Kayıtdışında bankaların rolü var
Kayıtdışı ekonominin önlenmesinde en önemli unsur ödemelerin bankalar aracılığı ile yapılmasıdır. Kayıtdışı ekonomi önlenirse bütün işlem ve gelirler vergilenebilir ve vergi gelirleri yükselir. Vergi gelirleri yükselince de vergi oranları düşer. O noktada önce hangi vergi oranlarının düşürüleceği tartışılır. İşin sıkıntılı tarafı maliyeden veya vergi sisteminden en çok yakınanların kayıtdışı çalışanlar olması. Önceki akşam ilginç bir sohbete tanık oldum. Yap-sat şeklinde inşaat yapan bir kişi işlerini nakit ödeme ile kayıtdışı yaptırıyormuş. Maliye'nin bu kayıtdışı ödemelerini maliyet olarak kabul etmediğinden yakınıyordu. Kendisi de dairelerin satış bedellerini bu nedenle 'mecburen' düşük gösteriyormuş. "Pes" dedim. Hem kayıtdışı iş yaptır hem de bu ödemeleri Maliye'nin onaylamasını iste.

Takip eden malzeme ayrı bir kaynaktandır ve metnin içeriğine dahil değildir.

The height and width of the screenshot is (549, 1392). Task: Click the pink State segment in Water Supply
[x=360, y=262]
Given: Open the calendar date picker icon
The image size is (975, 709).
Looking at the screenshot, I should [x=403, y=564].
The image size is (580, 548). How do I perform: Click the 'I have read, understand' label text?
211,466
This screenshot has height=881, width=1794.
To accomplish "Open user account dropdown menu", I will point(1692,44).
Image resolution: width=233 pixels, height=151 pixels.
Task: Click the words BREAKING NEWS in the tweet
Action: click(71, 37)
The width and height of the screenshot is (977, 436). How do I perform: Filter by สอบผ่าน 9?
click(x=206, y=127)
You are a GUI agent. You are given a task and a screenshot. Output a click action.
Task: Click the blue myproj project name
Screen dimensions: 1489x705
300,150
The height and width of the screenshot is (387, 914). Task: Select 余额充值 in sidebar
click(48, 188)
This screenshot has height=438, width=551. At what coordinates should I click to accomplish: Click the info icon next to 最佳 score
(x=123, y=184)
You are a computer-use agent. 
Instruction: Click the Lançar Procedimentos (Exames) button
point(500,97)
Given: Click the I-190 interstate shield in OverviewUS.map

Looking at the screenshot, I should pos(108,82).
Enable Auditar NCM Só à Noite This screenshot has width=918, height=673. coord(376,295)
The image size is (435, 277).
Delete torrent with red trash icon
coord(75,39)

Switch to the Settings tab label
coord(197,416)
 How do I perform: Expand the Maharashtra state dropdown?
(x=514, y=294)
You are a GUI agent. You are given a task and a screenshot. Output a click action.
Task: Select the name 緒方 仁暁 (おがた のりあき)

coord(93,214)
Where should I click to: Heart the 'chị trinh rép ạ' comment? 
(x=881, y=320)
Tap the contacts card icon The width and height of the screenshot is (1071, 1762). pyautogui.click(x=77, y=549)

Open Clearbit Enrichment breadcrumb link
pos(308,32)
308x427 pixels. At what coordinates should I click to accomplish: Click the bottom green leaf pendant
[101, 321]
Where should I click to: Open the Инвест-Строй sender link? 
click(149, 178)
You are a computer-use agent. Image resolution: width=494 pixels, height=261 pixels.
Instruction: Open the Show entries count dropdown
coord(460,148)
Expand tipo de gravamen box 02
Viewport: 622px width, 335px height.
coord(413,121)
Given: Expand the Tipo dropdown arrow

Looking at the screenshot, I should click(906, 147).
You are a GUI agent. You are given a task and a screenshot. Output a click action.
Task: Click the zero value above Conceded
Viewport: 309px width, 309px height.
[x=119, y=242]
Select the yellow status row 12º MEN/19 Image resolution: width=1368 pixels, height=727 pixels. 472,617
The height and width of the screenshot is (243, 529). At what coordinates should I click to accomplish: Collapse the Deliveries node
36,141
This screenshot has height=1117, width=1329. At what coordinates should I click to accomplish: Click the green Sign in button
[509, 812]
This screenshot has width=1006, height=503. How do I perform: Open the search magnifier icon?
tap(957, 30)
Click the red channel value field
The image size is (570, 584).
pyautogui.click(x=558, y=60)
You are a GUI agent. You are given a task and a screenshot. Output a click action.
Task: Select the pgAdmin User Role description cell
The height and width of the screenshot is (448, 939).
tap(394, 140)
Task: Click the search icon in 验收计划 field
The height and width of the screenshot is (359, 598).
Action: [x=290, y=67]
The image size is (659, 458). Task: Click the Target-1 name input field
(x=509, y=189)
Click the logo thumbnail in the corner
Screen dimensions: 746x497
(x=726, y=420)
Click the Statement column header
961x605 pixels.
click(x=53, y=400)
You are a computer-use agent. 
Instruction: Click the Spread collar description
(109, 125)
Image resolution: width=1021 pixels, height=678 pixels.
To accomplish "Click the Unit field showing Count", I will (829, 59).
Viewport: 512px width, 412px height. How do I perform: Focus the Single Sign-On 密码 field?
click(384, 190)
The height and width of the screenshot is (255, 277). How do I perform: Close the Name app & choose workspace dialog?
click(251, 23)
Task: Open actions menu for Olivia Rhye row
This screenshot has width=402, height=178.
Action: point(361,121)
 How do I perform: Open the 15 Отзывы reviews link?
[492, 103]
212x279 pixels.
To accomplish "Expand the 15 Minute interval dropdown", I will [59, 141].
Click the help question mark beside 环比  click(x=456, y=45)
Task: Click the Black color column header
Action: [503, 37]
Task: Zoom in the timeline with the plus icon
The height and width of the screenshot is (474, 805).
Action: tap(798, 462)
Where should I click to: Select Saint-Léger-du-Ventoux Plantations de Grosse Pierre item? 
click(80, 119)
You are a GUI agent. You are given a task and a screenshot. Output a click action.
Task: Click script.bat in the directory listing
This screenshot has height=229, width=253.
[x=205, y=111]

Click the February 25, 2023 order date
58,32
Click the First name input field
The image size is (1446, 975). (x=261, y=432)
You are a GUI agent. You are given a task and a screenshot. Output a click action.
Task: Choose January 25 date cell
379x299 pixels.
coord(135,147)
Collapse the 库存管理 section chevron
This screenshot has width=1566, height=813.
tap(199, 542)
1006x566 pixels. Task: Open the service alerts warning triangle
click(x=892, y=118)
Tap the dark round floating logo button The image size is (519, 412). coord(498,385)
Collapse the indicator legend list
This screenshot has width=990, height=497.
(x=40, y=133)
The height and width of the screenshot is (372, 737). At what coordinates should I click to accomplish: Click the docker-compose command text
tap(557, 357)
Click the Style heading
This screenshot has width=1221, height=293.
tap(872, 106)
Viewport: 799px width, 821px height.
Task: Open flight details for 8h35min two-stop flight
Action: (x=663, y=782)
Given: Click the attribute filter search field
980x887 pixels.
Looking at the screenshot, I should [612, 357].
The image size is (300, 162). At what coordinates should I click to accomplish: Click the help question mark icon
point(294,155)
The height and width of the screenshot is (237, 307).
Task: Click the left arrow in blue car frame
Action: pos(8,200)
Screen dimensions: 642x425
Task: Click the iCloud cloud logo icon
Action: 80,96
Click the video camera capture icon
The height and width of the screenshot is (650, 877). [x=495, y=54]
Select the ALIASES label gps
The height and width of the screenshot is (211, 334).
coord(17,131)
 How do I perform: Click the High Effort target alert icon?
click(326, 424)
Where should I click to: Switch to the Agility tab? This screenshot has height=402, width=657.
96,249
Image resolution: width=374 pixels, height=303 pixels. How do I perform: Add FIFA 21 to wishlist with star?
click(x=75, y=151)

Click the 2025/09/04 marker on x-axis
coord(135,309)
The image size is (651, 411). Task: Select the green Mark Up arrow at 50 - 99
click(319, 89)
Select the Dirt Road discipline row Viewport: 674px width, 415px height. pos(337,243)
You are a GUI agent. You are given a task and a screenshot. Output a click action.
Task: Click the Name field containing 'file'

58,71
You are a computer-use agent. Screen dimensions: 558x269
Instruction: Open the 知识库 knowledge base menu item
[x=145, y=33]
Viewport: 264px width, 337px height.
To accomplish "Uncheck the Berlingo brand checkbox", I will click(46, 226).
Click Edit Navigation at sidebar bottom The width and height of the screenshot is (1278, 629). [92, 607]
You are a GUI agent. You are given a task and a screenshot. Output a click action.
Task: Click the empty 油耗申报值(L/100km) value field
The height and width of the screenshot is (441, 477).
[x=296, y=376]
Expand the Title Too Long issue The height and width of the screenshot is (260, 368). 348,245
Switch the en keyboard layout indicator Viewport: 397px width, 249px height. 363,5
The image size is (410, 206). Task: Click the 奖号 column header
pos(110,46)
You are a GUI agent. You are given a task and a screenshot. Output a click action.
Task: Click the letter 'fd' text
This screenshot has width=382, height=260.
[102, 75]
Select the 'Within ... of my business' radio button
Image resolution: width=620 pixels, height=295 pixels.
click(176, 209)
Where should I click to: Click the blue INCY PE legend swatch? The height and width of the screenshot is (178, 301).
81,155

Havale masrafından kaçış Ödemelerin banka sisteminden geçmesinin önemi net olarak görülüyordu. Kayıtdışı ekonominin önlenmesinde ödemelerin banka sistemi içinde yapılmasının önemi, para hareketlerinin denetlenebilmesinden kaynaklanır. Maliye Bakanlığı ticari iş yapanlarla serbest meslek erbabının mesleki tahsilat ve ödemeleri için böyle bir zorunluluk getirdi. Onun dışındaki kişilerin binlerce lirayı, özellikle taşınmaz alımlarında yüzbinlerce lirayı nakit taşıdıklarını, ödediklerini, tahsil ettiklerini görüyoruz. Nedenini sorunca bankaların aldıkları havale ücretlerinin astronomik tutarlar olduğunu öğreniyoruz. Peki, bankalar böyle yapmakla hem kendi işlemlerinin azalmasına, hem ekonominin kayıtdışı kalmasına, buna bağlı olarak da ülkenin zarar görmesine neden olmuyorlar mı? İnsanlar masrafları dikkate almak zorundalar. Hele gelirleri düşükse banka masrafları daha ağır geliyor. İnsanlar bankadan değil, havale masrafından kaçıyor.